--- start Data section ---

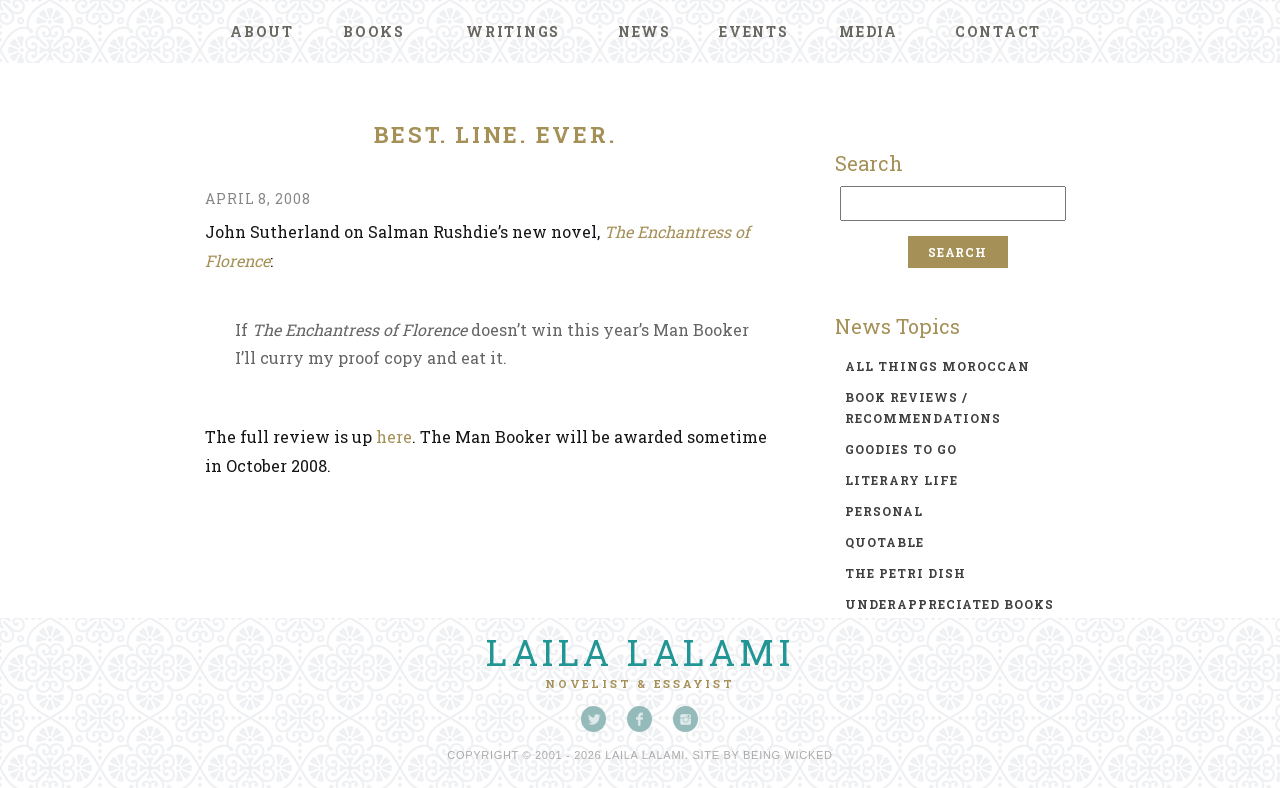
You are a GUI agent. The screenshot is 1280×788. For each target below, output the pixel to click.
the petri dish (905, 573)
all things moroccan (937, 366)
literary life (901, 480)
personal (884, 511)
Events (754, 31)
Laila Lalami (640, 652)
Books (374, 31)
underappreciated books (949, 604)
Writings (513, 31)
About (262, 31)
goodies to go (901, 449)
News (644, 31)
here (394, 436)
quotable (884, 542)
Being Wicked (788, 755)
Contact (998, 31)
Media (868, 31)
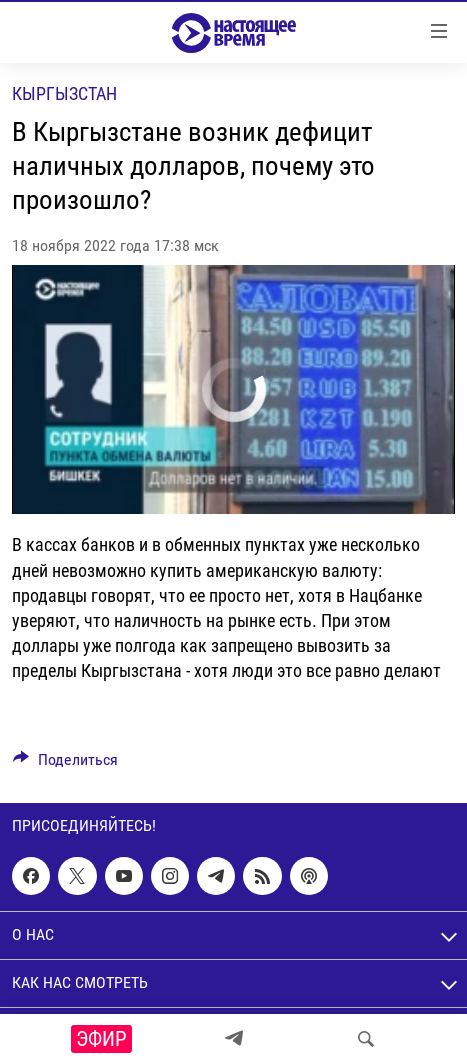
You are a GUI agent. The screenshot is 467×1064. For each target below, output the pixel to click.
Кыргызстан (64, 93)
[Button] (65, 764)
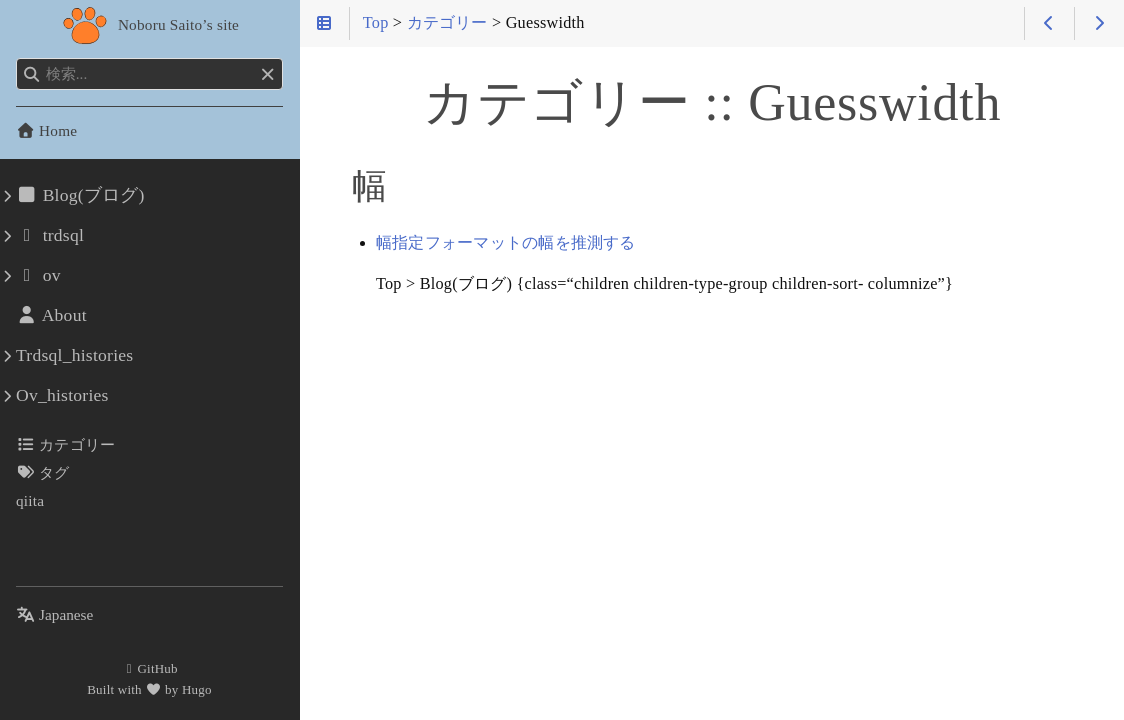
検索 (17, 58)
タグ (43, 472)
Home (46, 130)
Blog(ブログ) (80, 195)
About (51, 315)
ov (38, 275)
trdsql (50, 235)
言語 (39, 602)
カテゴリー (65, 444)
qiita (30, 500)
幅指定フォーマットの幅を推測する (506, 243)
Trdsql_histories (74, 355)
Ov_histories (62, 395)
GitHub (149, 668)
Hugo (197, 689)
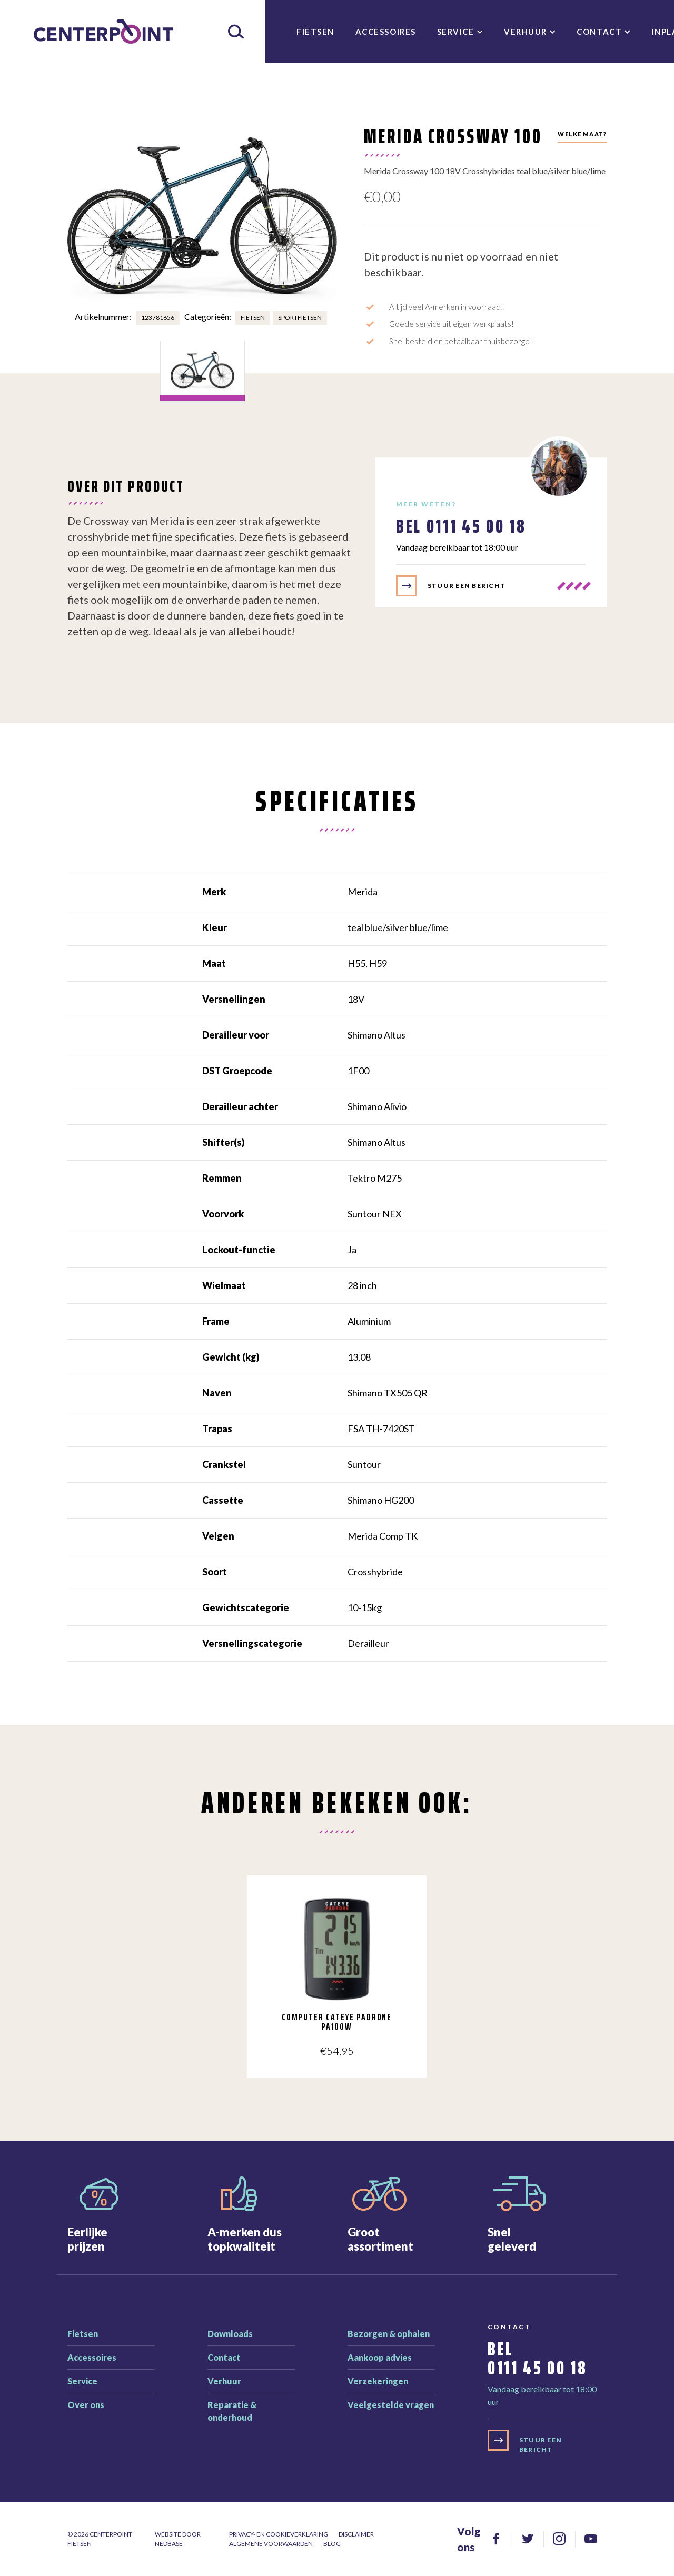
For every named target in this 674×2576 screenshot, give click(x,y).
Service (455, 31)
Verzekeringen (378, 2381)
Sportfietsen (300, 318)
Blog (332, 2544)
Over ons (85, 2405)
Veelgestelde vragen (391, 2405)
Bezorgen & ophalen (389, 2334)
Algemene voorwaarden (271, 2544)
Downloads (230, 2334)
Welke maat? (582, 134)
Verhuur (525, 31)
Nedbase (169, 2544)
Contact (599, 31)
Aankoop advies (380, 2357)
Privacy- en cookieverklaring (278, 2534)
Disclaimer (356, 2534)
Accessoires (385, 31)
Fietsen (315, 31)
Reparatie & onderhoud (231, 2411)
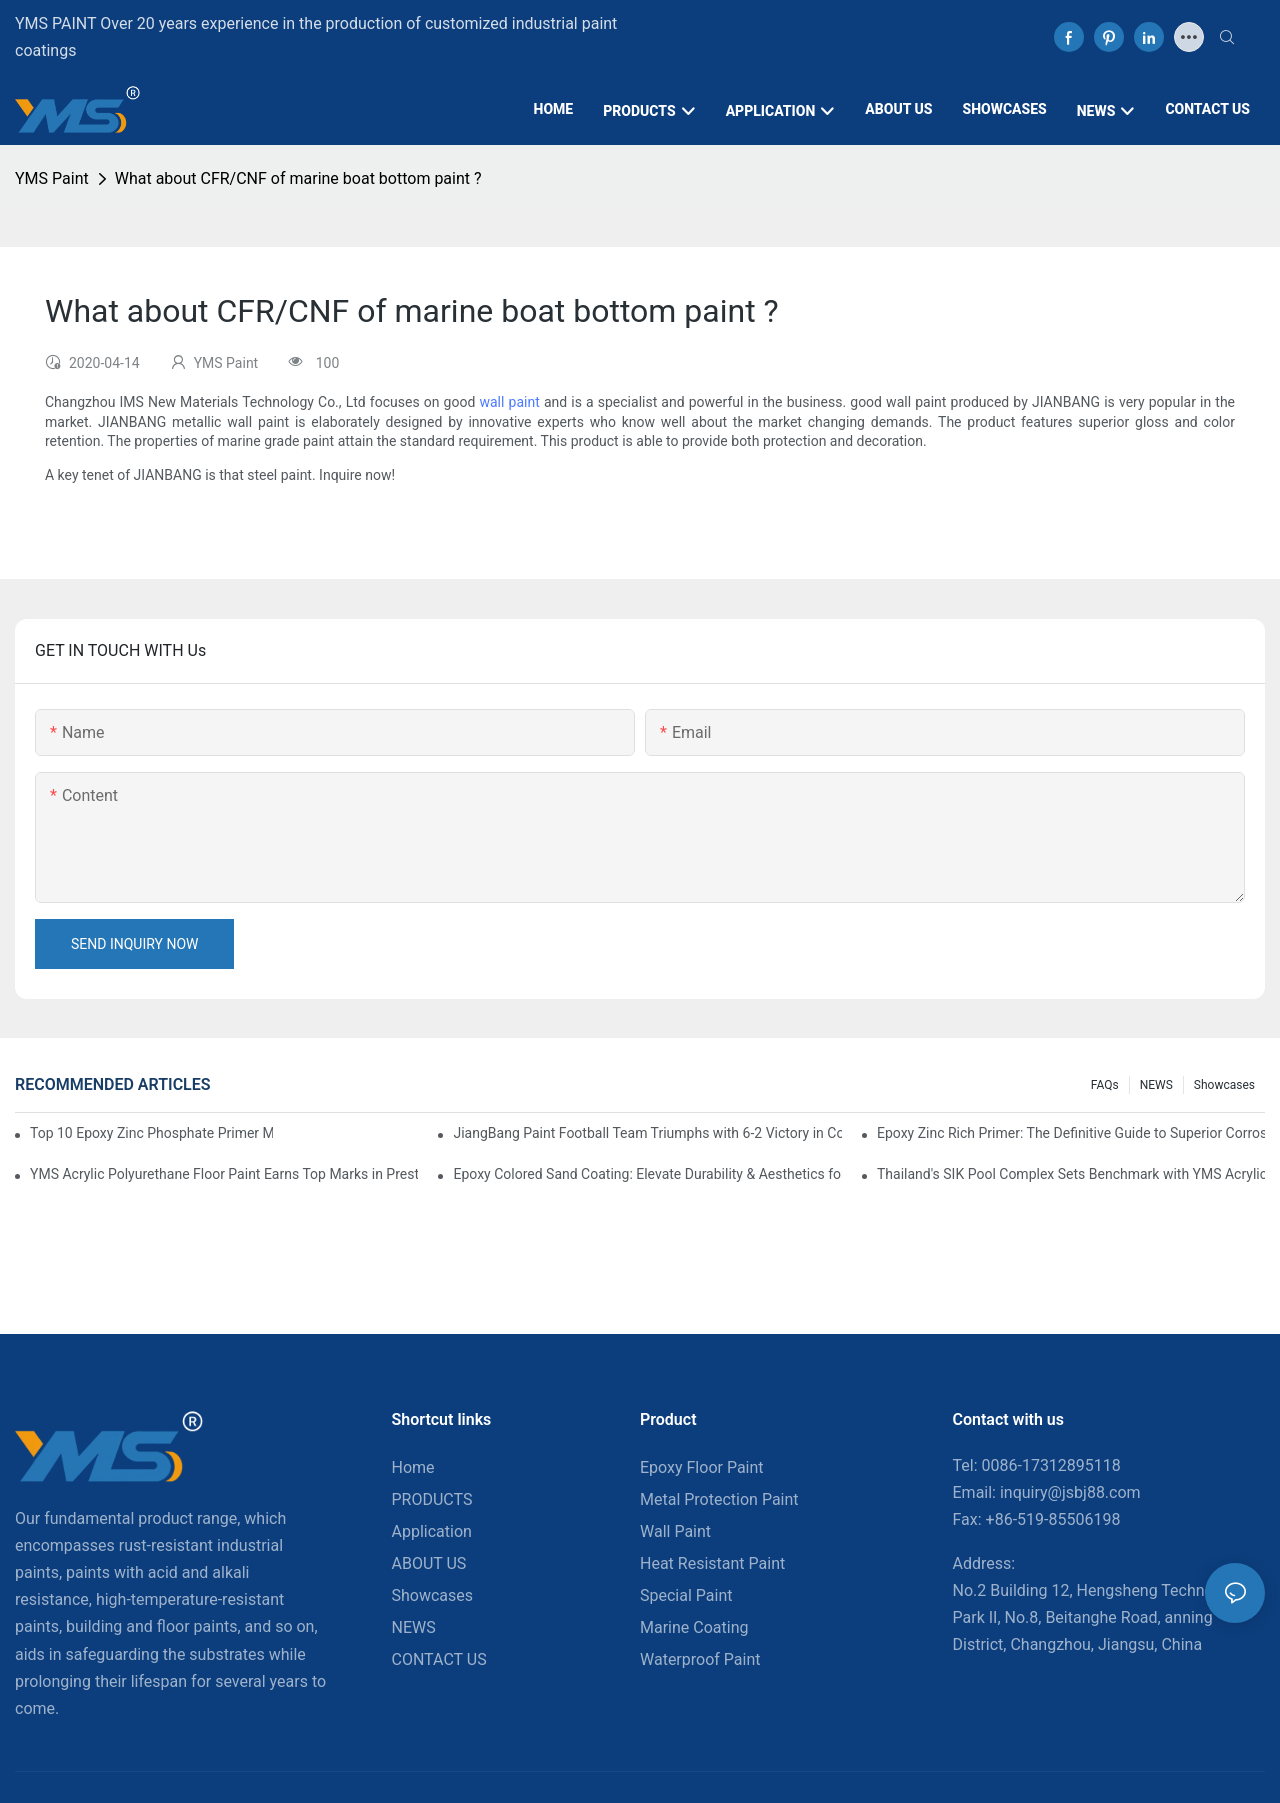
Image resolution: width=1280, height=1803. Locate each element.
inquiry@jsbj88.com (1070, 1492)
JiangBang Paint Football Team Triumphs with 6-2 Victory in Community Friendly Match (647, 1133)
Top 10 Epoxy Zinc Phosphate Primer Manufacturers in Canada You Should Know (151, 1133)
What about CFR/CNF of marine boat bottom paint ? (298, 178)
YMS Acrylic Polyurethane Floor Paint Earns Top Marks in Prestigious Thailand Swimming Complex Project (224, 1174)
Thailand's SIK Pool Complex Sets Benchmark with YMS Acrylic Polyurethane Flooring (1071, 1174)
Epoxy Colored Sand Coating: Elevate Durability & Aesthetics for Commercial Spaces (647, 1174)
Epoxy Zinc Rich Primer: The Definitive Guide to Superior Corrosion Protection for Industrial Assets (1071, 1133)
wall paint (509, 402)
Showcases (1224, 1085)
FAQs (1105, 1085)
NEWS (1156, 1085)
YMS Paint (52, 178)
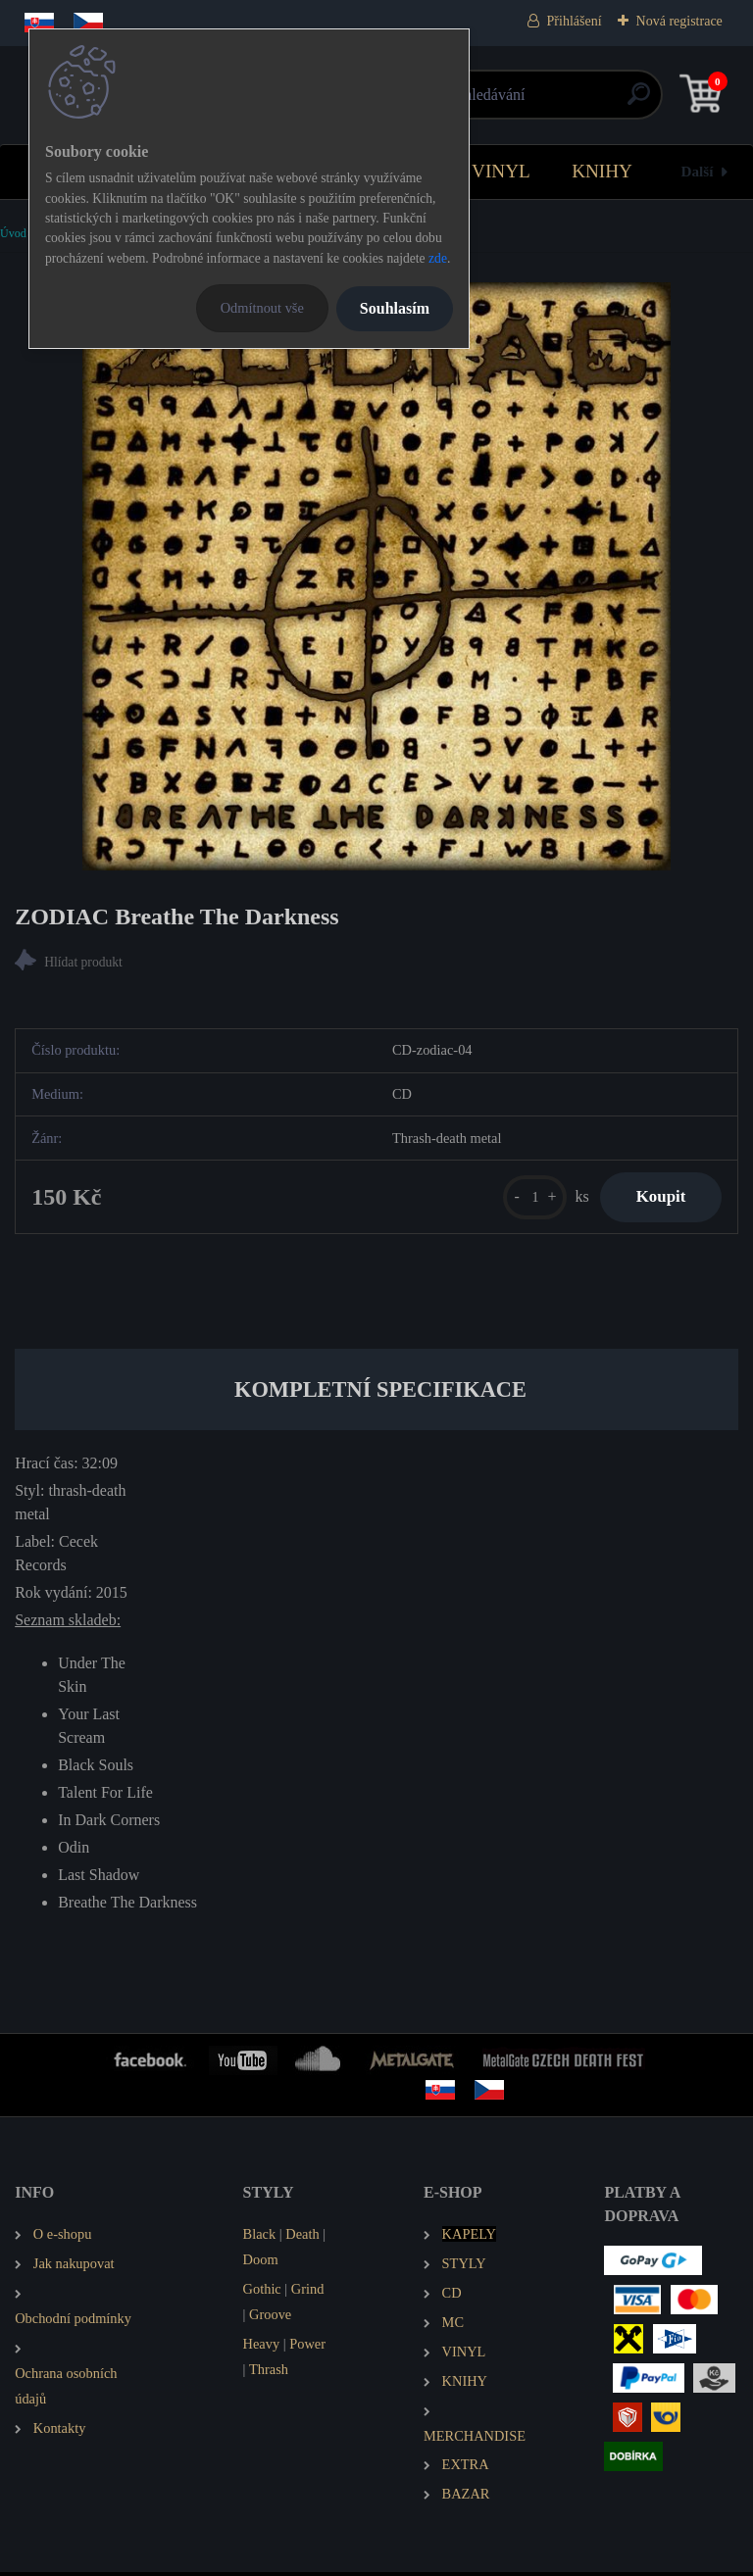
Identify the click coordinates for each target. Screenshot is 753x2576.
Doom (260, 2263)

--- end Data section ---

## Given task
Rewrite every one of the records above, substituting "web assistant" for each "GUI agent" and keeping everything else the same. Omit the pictures from your answer.

## Correct answer
You are a web assistant. The screenshot is 1280×788. For each target below, output the pixel to click.
the petri dish (905, 573)
all things moroccan (937, 366)
literary life (901, 480)
personal (884, 511)
Events (754, 31)
Laila Lalami (640, 652)
Books (374, 31)
underappreciated books (949, 604)
Writings (513, 31)
About (262, 31)
goodies to go (901, 449)
News (644, 31)
here (394, 436)
quotable (884, 542)
Being Wicked (788, 755)
Contact (998, 31)
Media (868, 31)
You are a web assistant. The screenshot is 467×1064. For each target below, output the pixel to click.
Кыргызстан (64, 93)
[Button] (65, 764)
検索 (17, 58)
タグ (43, 472)
Home (46, 130)
Blog(ブログ) (80, 195)
About (51, 315)
ov (38, 275)
trdsql (50, 235)
言語 (39, 602)
カテゴリー (65, 444)
qiita (30, 500)
幅指定フォーマットの幅を推測する (506, 243)
Trdsql_histories (74, 355)
Ov_histories (62, 395)
GitHub (149, 668)
Hugo (197, 689)
For every named target in this 674×2576 screenshot, give click(x,y).
Service (455, 31)
Verzekeringen (378, 2381)
Sportfietsen (300, 318)
Blog (332, 2544)
Over ons (85, 2405)
Veelgestelde vragen (391, 2405)
Bezorgen & ophalen (389, 2334)
Algemene voorwaarden (271, 2544)
Downloads (230, 2334)
Welke maat? (582, 134)
Verhuur (525, 31)
Nedbase (169, 2544)
Contact (599, 31)
Aankoop advies (380, 2357)
Privacy- en cookieverklaring (278, 2534)
Disclaimer (356, 2534)
Accessoires (385, 31)
Fietsen (315, 31)
Reparatie & onderhoud (231, 2411)
Image resolution: width=1280, height=1803. Locate each element.
inquiry@jsbj88.com (1070, 1492)
JiangBang Paint Football Team Triumphs with 6-2 Victory in Community Friendly Match (647, 1133)
Top 10 Epoxy Zinc Phosphate Primer Manufacturers in Canada You Should Know (151, 1133)
What about CFR/CNF of marine boat bottom paint ? (298, 178)
YMS Acrylic Polyurethane Floor Paint Earns Top Marks in Prestigious Thailand Swimming Complex Project (224, 1174)
Thailand's SIK Pool Complex Sets Benchmark with YMS Acrylic Polyurethane Flooring (1071, 1174)
Epoxy Colored Sand Coating: Elevate Durability & Aesthetics for Commercial Spaces (647, 1174)
Epoxy Zinc Rich Primer: The Definitive Guide to Superior Corrosion Protection for Industrial Assets (1071, 1133)
wall paint (509, 402)
Showcases (1224, 1085)
FAQs (1105, 1085)
NEWS (1156, 1085)
YMS Paint (52, 178)
Identify the click coordinates for each target. Screenshot is 753x2576.
Doom (260, 2263)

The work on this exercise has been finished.